Démonstratif? Non, fantasque et intelligent. Prenons La Ribot et EEEXEEECUUUUTIOOOOONS! L’air vrombit. Un souffle de chaudière amplifié peut-être. Là-dessus entrent des garçons et des filles, justaucorps ou chemises noirs. Ils pénètrent dignes comme des bayadères dans ce qui ressemble à une boîte blanche. Ils véhiculent une histoire ancienne, un métier qui se transmet de miroir en barre fixe. Chacun suit un chemin de lui seul connu. Petit saut, arabesque, pas de bourrée. On admire le lexique. Mais tiens, là, à main gauche, un homme se saisit d’une plaque carrée. Il la pose au sol. Puis une autre. Et ainsi de suite. La Ribot est coutumière de ces collages en direct. Regardez encore cette fille au premier plan, à quatre pattes. Sa jambe s’ouvre en équerre et se referme. Elle répète le mouvement, tandis que de l’autre côté, un éphèbe s’élève, par la grâce d’un harnais. Et notez-le, c’est lui qui tire la corde. Cette pièce est une transe ouvrière. La Ribot soupèse la condition d’interprète, la griserie de se sentir plus grand que soi au cœur d’une troupe, et l’usage des soirs qui vire en usure.

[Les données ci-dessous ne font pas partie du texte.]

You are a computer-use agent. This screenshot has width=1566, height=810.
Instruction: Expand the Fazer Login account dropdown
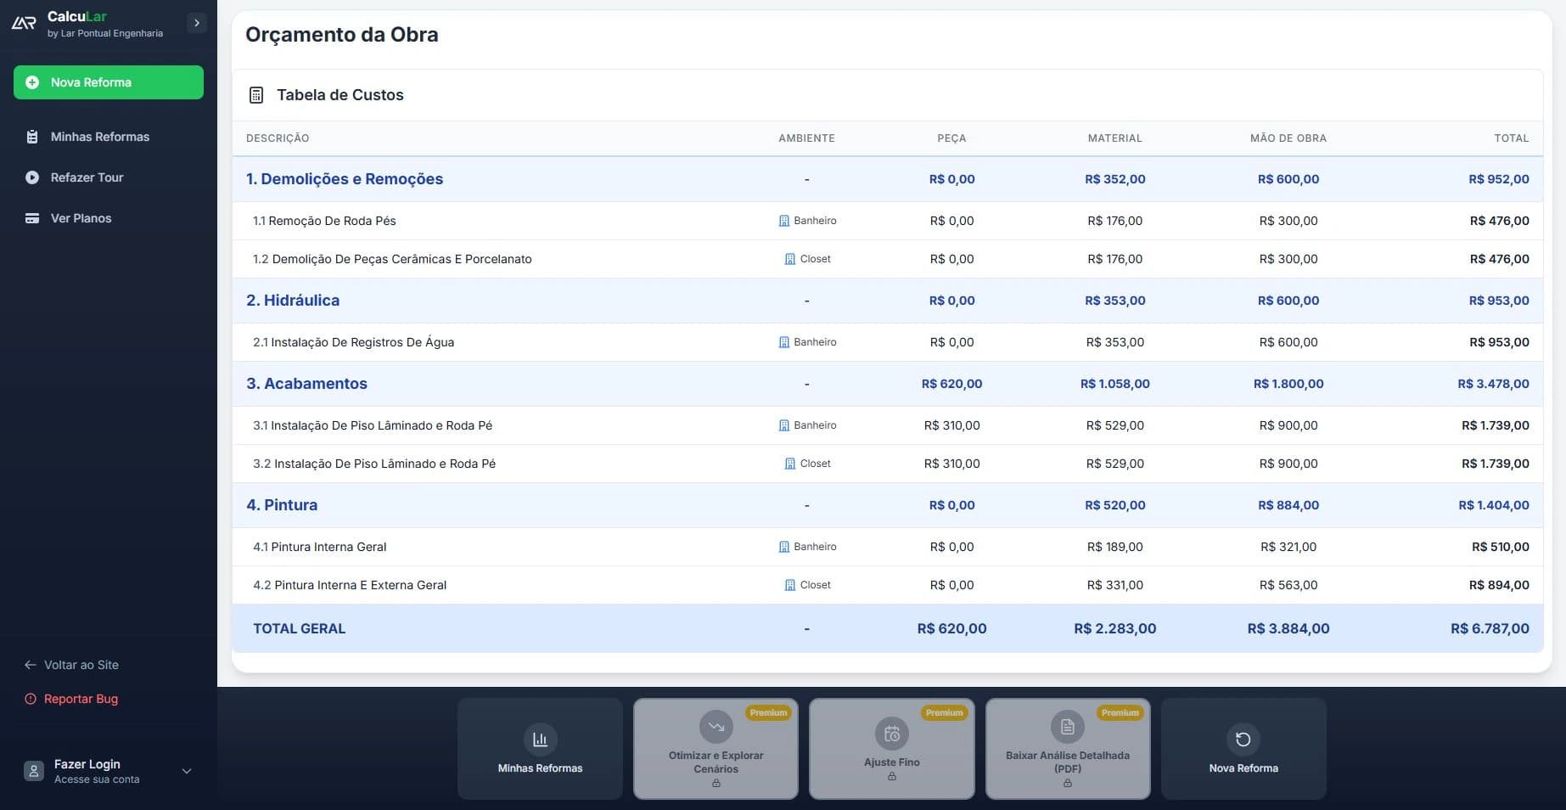(187, 771)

Démythifier, c’est ce que Mathilde Monnier fait aussi. Avec la même dose d’amour et de scepticisme que La Ribot. Mais dans Objets retrouvés, ce sont les individus qui comptent. Ce garçon et cette fille-là. Ils exécutent un pas de deux. Mieux que ça, ils disent le sous-texte. «Jambe allongée», lance-t-elle. «Petit regard sexy», répond-il. «Jusqu’aux étoiles», poursuit-elle. Un autre danse et parle sur la même vague. Il se rappelle avoir fait le crapaud dans Le Sacre du Printemps de Maurice Béjart; puis une reconversion comme moniteur dans un fitness. Le monde de la danse est une jungle, tantôt impitoyable, tantôt fraternelle. «Vas-y mon kiki», s’emballe une beauté. Ce déshabillage émeut, déride, électrise. D’Objets retrouvés, on dira que c’est un éloge du pas de côté. Le bonheur de l’art et son intelligence.